Detractions: Power Point may suffer from the same detractions as movie presentations, while not offering the same emotional engagement. The experience may also be inhibited by a poor presenter or the labor of traversing the slides on one's own.

Audio Stream
Description: 1 of the 16 artifacts consisted of an audio stream, which can also be classified as a linear presentation of information, albeit streamlined to one sensory modality.
Positive Attributes: This media format can be extremely engaging, not leastwise because the observer is invited to actively imagine visual content to complement the audio information.
Detractions: Many observers struggle to retain information presented solely through the spoken word. Furthermore, creative audio effects, while potentially entertaining, may serve to distract from the message.

Static Visual Display
Description: 1 of 16 of the artifacts was a static visual poster. Like web-based media, this format allows the user to freely traverse the visual and textual space of the presentation material.
Positive Attributes: Static visual displays may provide many of the same benefits as an interactive web page, including freedom of traversal, and effective interaction of visual and textual information. Also, a comprehensive understanding may be expedited by the entirety of the information being made present within the visual field.
Detractions: The format and size are limited in terms of sensory modality and quantity of information.

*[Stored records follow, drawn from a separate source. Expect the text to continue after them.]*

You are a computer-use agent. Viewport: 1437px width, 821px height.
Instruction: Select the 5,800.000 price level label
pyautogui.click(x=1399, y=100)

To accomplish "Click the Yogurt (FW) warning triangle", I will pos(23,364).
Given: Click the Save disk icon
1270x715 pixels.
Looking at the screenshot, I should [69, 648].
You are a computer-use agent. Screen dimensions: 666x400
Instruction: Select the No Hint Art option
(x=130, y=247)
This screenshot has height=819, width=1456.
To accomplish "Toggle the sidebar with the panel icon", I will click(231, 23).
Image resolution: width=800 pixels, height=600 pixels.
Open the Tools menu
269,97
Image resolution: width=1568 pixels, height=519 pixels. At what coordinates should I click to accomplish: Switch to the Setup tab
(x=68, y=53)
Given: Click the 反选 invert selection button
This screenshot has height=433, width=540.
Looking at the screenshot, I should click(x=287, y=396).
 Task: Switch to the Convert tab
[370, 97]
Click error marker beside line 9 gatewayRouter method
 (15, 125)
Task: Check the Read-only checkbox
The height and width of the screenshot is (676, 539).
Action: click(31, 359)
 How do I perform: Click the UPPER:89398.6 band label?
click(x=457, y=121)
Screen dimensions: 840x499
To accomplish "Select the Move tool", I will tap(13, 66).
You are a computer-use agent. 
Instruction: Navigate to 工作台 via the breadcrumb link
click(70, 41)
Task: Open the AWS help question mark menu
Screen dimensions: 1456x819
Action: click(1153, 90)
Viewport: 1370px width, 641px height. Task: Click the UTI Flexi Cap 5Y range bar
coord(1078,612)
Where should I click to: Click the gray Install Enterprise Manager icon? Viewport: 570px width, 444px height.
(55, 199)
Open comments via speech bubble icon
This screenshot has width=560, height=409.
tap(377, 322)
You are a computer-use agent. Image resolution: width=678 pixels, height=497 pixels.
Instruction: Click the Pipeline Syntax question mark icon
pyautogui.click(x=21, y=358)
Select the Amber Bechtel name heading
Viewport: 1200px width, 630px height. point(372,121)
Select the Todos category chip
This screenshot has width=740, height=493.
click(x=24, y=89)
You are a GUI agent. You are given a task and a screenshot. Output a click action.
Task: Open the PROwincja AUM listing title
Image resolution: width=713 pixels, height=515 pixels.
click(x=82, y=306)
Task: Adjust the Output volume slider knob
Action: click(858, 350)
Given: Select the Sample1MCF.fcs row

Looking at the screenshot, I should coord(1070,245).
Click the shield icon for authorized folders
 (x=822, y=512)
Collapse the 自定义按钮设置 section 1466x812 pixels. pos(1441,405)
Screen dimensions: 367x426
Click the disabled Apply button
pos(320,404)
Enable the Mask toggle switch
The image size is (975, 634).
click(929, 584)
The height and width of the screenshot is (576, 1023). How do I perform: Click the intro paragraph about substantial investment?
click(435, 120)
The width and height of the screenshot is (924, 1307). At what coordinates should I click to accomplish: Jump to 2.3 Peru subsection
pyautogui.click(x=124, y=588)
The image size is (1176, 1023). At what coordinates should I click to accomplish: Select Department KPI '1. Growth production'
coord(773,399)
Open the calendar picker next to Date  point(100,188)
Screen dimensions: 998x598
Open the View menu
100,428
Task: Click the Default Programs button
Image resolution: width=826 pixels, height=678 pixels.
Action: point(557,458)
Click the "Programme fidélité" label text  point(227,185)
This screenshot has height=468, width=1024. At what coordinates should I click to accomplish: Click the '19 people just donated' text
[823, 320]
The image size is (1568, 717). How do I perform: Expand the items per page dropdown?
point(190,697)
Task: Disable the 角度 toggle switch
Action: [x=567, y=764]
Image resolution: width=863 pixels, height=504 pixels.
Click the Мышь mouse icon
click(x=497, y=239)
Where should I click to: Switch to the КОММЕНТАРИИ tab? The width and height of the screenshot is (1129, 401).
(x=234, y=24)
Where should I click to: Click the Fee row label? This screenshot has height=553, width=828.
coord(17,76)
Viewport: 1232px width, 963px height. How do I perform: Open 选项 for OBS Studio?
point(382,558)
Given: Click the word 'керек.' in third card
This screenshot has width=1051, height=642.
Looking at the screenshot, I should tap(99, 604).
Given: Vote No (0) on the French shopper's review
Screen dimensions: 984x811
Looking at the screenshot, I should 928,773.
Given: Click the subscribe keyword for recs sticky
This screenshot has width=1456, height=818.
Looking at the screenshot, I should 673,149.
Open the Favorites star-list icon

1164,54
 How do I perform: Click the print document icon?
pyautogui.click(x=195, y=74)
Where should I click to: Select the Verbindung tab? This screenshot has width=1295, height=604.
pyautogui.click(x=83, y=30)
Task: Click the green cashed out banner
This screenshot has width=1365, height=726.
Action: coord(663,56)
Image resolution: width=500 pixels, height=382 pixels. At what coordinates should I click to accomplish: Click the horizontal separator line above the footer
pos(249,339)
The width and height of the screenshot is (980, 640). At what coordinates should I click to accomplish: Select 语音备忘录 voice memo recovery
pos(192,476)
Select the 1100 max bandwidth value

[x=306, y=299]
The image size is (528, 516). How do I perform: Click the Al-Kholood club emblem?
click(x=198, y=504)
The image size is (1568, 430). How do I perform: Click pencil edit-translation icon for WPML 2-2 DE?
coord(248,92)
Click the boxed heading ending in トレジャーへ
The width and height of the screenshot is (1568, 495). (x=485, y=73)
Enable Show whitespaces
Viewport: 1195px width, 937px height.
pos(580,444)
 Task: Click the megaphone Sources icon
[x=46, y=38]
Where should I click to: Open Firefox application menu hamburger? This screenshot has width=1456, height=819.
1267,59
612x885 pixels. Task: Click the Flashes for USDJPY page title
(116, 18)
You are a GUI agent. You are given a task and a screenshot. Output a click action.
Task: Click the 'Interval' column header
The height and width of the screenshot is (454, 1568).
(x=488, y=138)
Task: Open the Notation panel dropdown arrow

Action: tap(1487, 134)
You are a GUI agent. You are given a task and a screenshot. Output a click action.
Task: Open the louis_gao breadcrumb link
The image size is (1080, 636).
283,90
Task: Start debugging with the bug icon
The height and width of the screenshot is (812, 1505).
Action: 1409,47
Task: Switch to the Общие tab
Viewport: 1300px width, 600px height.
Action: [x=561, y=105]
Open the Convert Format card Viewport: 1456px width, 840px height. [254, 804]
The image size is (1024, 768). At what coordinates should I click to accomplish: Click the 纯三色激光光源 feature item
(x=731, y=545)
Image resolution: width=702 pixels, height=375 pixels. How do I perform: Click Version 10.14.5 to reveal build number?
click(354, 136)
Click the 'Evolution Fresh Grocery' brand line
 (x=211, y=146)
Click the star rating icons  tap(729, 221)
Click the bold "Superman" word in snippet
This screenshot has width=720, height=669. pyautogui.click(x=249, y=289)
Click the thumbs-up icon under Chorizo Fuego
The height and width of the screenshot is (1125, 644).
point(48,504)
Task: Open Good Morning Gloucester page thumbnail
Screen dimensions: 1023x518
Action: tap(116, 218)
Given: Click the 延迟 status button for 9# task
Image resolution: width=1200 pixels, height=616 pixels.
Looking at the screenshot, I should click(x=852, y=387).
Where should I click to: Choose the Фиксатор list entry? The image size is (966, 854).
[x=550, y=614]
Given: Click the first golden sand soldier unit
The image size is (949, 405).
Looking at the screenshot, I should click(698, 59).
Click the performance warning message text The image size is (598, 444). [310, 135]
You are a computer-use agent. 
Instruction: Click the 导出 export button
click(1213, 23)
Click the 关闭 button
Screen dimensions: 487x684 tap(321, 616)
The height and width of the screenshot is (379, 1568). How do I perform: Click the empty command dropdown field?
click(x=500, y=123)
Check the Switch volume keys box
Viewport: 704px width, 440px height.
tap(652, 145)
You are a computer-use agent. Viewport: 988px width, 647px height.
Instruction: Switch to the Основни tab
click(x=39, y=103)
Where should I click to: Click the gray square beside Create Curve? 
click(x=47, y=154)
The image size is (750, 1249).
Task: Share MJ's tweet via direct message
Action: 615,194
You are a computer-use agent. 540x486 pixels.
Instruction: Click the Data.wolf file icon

Clearly, the preference of one medium over another is predicated on defining the desired amount of user control / interaction, linear versus associative information display, and quantity and quality of sensory modalities to evoke the desired effect. To wit, these considerations ultimately informed the final format of my artifact, an interactive web page expressing the social problem of vanishing cultures. The initial step in creating the artifact was to apply the ABCD instructional design strategy (see Week 3). I determined that the Audience could be any interested party, with special consideration for uninformed, albeit generally well-intended, members of dominant Western societies. The Conditions of the learning environment were, accordingly, a prevalent dominant culture, readily accessible internet access, and sufficient leisure time to explore a site. The Behavior I wished to elicit was increased awareness of the importance of diverse cultures, the unfortunate reality that many are vanishing, and the available avenues for countering the problem. Furthermore, I wished to encourage further user exploration into vanishing cultures and potential solutions. With respect to Degree, as a result of interacting with the artifact, I intended for 100% of participant observers to demonstrate a positive increase in awareness and understanding of the issues, while at least 25% would embark on further exploration, and as many as 5% would seek involvement in a related initiative.

A web-based application seemed most appropriate to achieve these design goals. For one, the internet is widely accessible in developed regions, and the assumption that many members of developed societies are well-intentioned suggests that they will possess sufficient intrinsic motivation to explore the site. The site also allows observers to traverse paths of interest at any pace, while allowing for immediate exploration beyond the site via embedded links. Furthermore, the web interface allows for the presentation of visual images that evoke emotion (e.g. the cultural images and the inverted world map), poignant text, and simple visual effects (e.g. the "disappearing" title). Finally, the format is incredibly extensible, allowing for continual updates, which is critical for the scope of this particular artifact. Ideally, the site would allow participants to add their "pins" to the map, thereby raising awareness about cultures and projects of special interest to them.